- **ASSIGNMENT**
Collect each line of the records containing the string "Task".

- **DATASET ENTRIES**
┄┄┄┄┄┄

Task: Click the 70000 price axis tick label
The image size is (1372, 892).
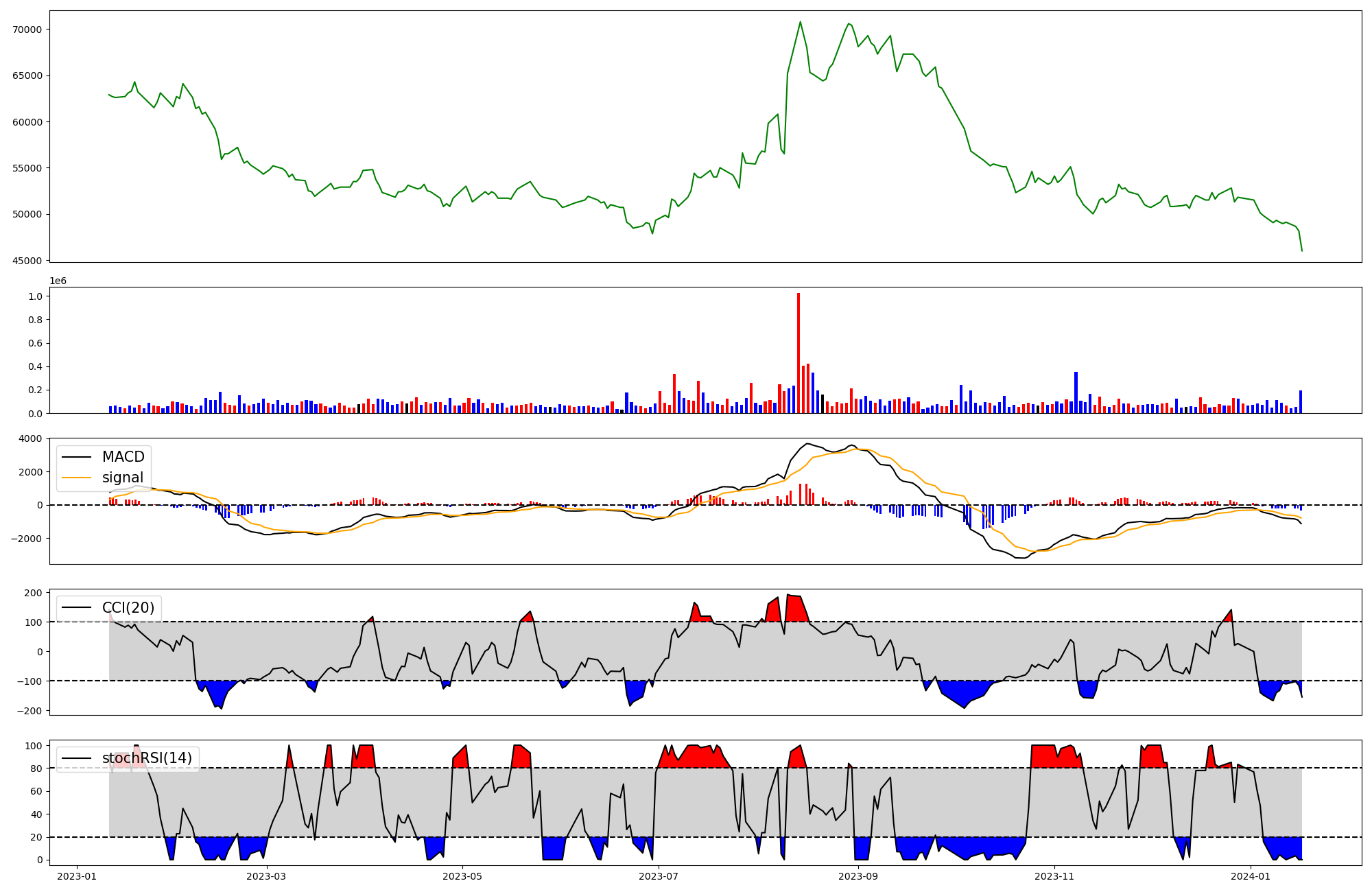Action: 27,30
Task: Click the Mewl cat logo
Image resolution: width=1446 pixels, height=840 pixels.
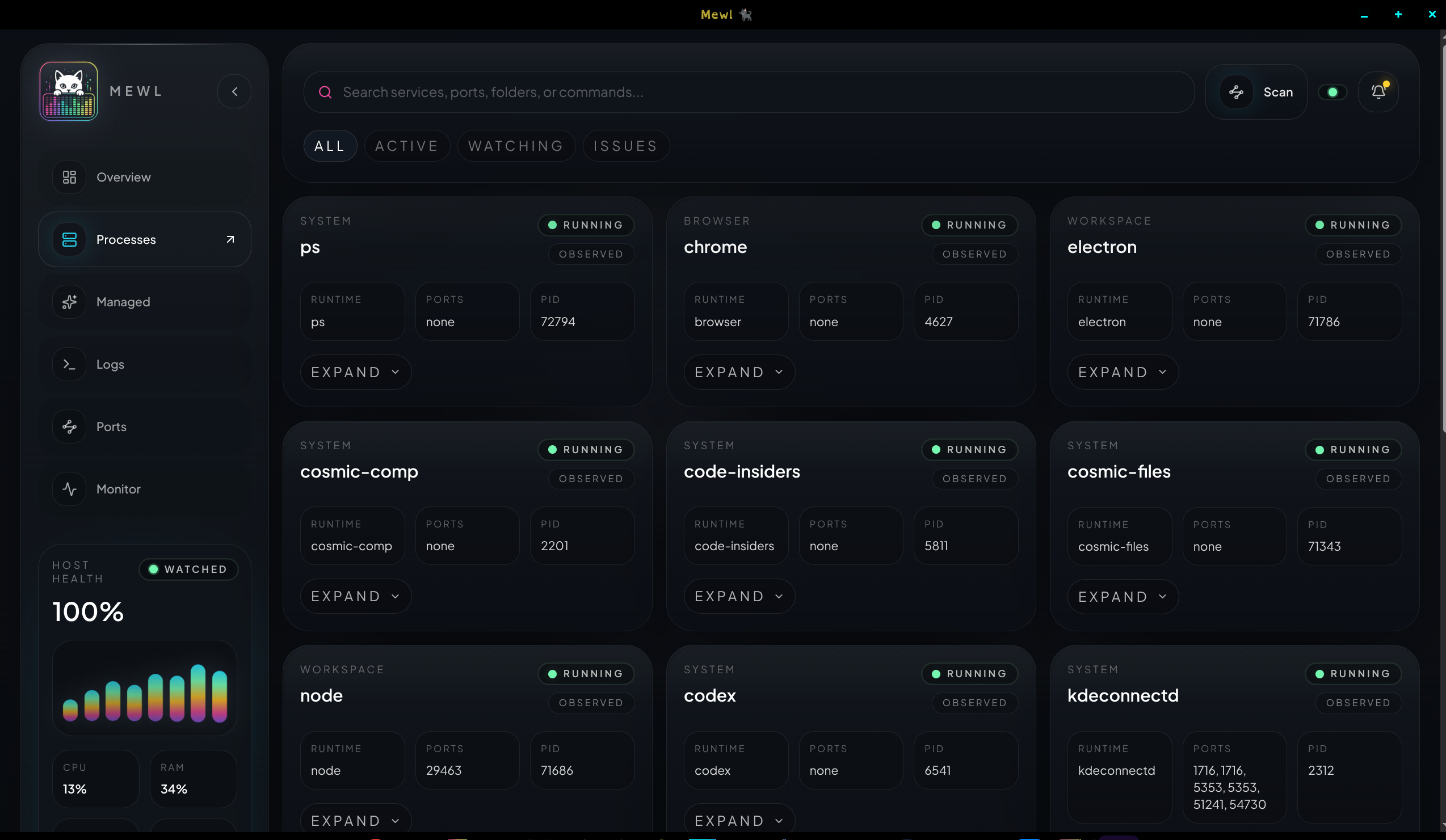Action: (x=69, y=91)
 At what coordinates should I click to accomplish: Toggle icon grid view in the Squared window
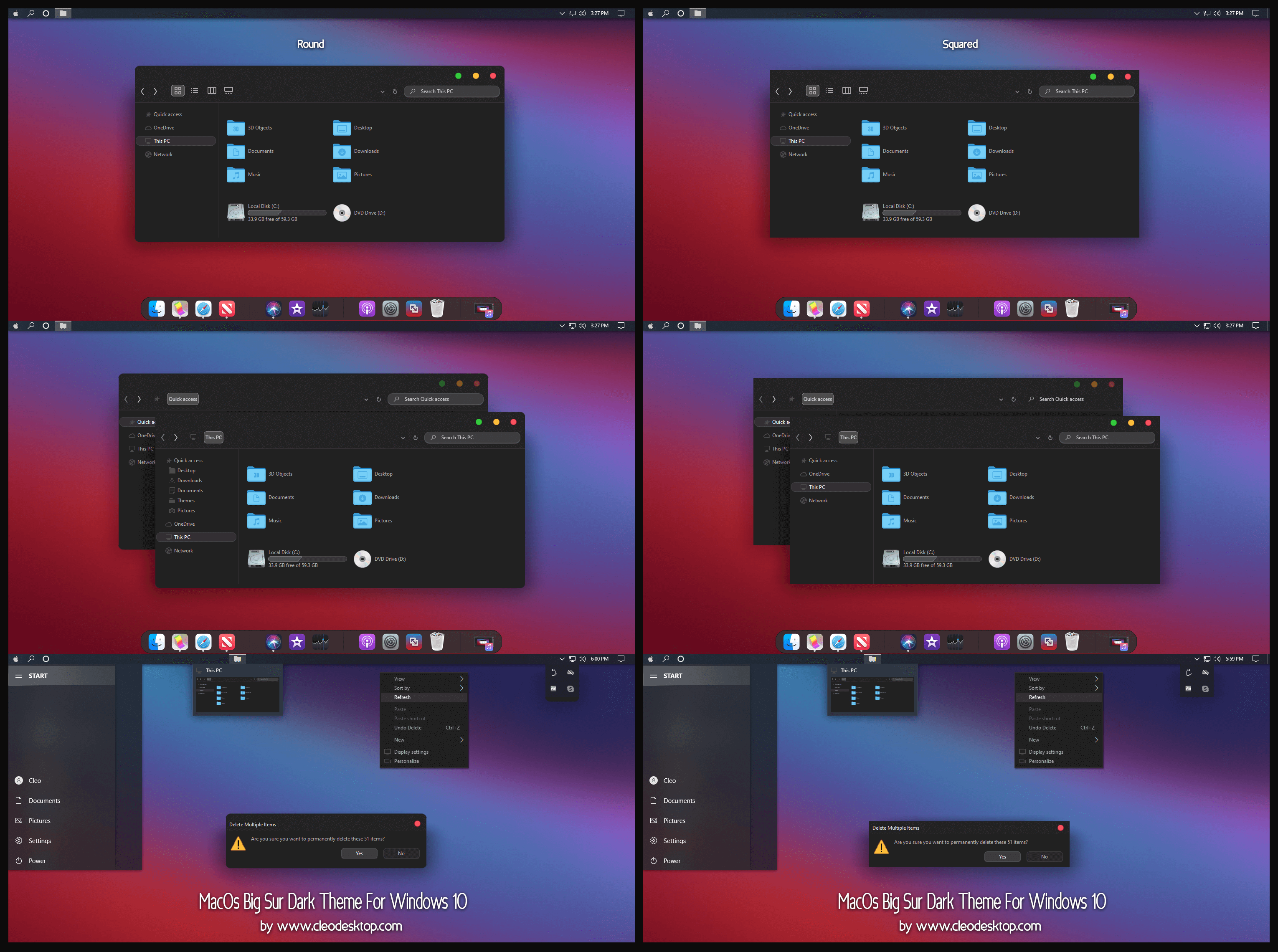pyautogui.click(x=812, y=91)
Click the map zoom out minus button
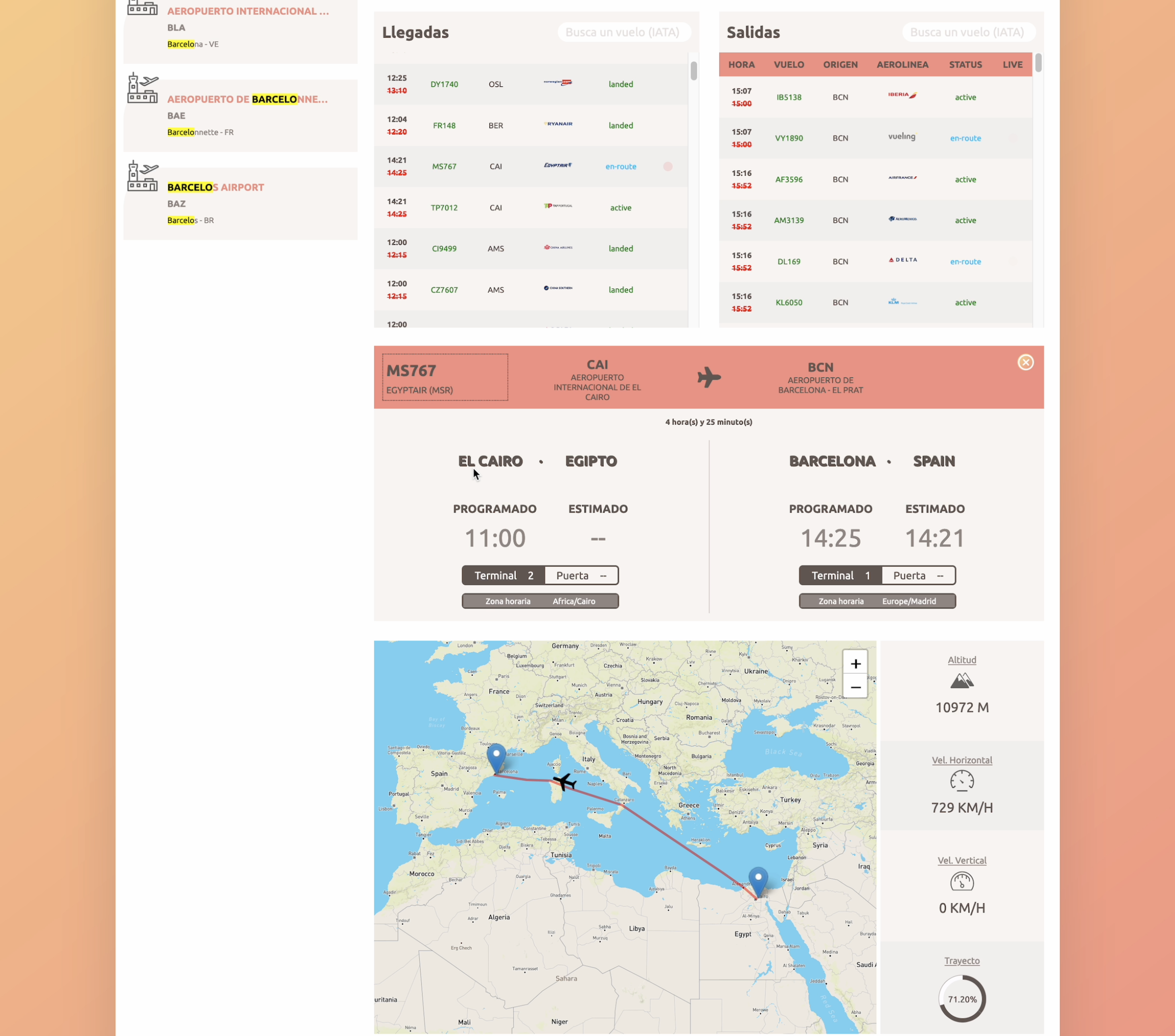Viewport: 1175px width, 1036px height. click(855, 687)
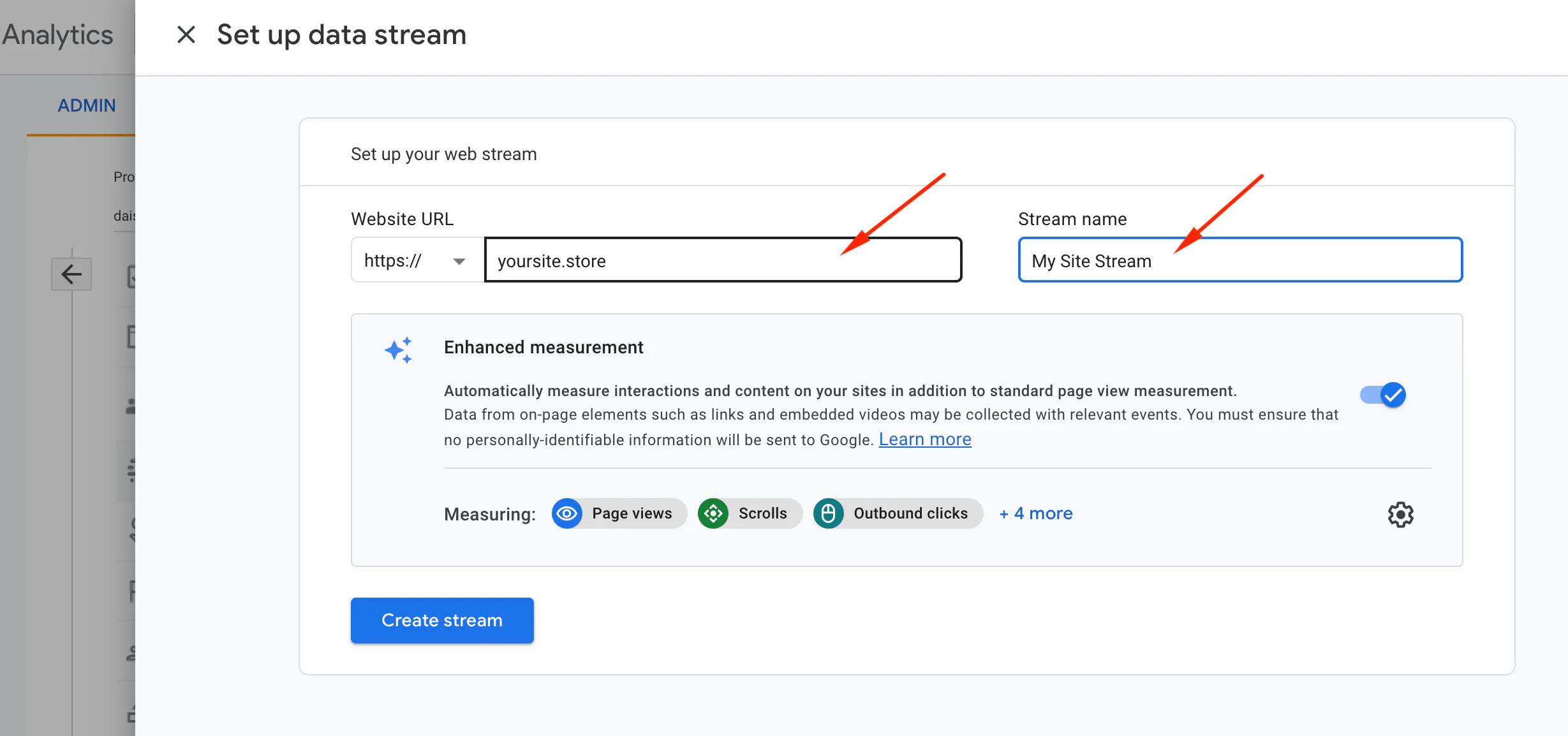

┄┄┄┄┄┄

- **SOLUTION FOR THIS EXERCISE**
Task: Click the 70000 price axis tick label
Task: Click the Mewl cat logo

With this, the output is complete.